* **ASSIGNED TASK**:
Only the lines from the one containing "Image resolution: width=1389" to the end of the records should be given again, word for word and in full.

(Collected data entries)
_ _ _ _ _

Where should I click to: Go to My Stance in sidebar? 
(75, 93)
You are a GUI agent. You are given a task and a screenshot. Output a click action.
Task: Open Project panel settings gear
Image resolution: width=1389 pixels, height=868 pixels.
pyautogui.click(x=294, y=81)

_ _ _ _ _

* **TASK SOLUTION**:
Image resolution: width=1389 pixels, height=868 pixels.
pyautogui.click(x=294, y=81)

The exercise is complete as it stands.